Macário Correia sublinhou que os factos na origem do processo – licenciamentos de obras particulares na serra de Tavira, quando ainda presidia àquela autarquia – resultam de mecanismos de ordenamento do território restritivos, que contribuíram para a desertificação do interior, e defendeu que “é nesse contexto injusto e absurdo que um autarca tem que tomar decisões”.

O social-democrata referiu que foram inspecionados, de forma ordinária, na Câmara de Tavira, “largas centenas de processos de obras particulares” e “99% não ofereceram qualquer dúvida a ninguém” sobre a sua legalidade, restando apenas quatro que o Ministério Público decidiu questionar.

Macário Correia criticou as decisões que considera contraditórias da Justiça, por o Tribunal Administrativo de Loulé e o Tribunal Central Administrativo do Sul terem reconhecido a sua “total inocência”, mas o Supremo Tribunal Administrativo (STA) ter depois acordado a perda de mandato, “sem que qualquer das construções em causa tenha sido, até hoje, considerada ilegal”.

“O Tribunal Constitucional não quis sequer tomar conhecimento do assunto, numa decisão que tem mais considerações pessoais do que de direito”, acrescentou, frisando que, ainda no Supremo Tribunal Administrativo, “dois juízes conselheiros, sobre o mesmo assunto concreto, produziram até agora duas decisões opostas”.

Sobre a política, Macário Correia disse ter recebido apoio de muitas pessoas, mesmo de outras áreas partidárias, mas ter conhecido também “muita coisa desagradável, com oportunismos diversos, baseados nesta fragilidade” a que foi sujeito.

“Registei muito. Tenho boa memória. Não guardarei só para mim, eternamente. Há matéria de interesse público, a seu tempo será divulgada. Oportunamente”, prometeu.

Macário Correia suspendeu as funções de presidente da Câmara de Faro na terça-feira, enquanto aguarda a decisão sobre um recurso final que apresentou contra a perda de mandato, confirmada pelo STA em junho.

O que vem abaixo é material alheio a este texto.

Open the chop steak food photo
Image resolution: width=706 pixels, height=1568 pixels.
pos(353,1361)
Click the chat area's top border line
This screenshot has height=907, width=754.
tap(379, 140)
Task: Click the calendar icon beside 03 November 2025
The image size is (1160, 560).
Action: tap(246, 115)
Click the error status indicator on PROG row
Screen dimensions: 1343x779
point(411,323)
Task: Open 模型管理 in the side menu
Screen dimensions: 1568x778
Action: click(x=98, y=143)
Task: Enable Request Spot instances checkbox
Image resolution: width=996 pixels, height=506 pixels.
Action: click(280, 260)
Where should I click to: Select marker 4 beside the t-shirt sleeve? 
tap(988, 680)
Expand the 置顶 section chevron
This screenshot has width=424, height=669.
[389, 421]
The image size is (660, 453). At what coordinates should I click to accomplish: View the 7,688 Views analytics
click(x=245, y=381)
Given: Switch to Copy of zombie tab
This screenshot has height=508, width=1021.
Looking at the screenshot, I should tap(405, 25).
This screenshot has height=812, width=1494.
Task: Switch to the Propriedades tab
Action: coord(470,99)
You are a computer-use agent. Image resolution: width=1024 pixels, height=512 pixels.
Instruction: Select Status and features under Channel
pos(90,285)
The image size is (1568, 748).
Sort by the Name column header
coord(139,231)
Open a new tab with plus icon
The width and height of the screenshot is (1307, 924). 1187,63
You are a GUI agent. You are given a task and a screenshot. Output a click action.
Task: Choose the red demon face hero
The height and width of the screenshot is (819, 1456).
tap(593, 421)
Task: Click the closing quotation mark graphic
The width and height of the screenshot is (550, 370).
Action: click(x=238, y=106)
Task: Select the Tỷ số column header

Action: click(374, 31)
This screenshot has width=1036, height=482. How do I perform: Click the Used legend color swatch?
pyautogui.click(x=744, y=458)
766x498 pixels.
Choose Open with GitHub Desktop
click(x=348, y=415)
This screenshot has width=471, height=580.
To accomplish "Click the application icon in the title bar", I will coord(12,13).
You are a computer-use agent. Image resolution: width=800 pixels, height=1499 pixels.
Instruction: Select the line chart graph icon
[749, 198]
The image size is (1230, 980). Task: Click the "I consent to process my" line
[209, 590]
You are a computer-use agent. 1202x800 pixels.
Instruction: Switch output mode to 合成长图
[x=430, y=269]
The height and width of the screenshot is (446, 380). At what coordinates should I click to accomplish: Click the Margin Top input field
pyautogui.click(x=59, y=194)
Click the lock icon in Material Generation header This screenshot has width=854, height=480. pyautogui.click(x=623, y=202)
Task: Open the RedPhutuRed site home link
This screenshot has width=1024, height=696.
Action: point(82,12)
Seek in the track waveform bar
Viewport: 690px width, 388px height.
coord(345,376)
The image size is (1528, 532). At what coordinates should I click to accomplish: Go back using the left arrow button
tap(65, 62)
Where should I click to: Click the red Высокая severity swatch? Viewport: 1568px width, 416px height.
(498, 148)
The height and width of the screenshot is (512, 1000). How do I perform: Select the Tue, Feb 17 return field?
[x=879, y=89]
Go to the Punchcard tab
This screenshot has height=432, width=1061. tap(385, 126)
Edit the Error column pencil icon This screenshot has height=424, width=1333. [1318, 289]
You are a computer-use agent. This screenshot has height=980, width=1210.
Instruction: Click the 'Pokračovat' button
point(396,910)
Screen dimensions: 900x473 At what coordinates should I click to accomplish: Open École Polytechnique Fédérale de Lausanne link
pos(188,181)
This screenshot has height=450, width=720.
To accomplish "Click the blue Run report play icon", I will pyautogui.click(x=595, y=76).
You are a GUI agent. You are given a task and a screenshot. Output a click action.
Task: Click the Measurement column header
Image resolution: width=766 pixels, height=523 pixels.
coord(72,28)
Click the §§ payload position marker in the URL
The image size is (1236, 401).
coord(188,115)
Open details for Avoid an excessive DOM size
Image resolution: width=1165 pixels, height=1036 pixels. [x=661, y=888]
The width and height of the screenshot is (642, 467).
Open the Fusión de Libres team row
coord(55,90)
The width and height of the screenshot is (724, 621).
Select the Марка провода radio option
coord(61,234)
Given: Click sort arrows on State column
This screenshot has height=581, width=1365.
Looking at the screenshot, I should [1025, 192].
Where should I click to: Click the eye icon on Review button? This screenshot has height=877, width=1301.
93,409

Em março, o autarca tinha apresentado um pedido de uniformização de jurisprudência, que foi aceite pelo STA, após o chumbo de três recursos para o Tribunal Constitucional.
 
Em abril, o STA decidiu suspender o acórdão emitido em junho do ano passado que condenava Macário Correia à perda de mandato, mas os juízes acabaram por produzir um novo acórdão a confirmar a decisão.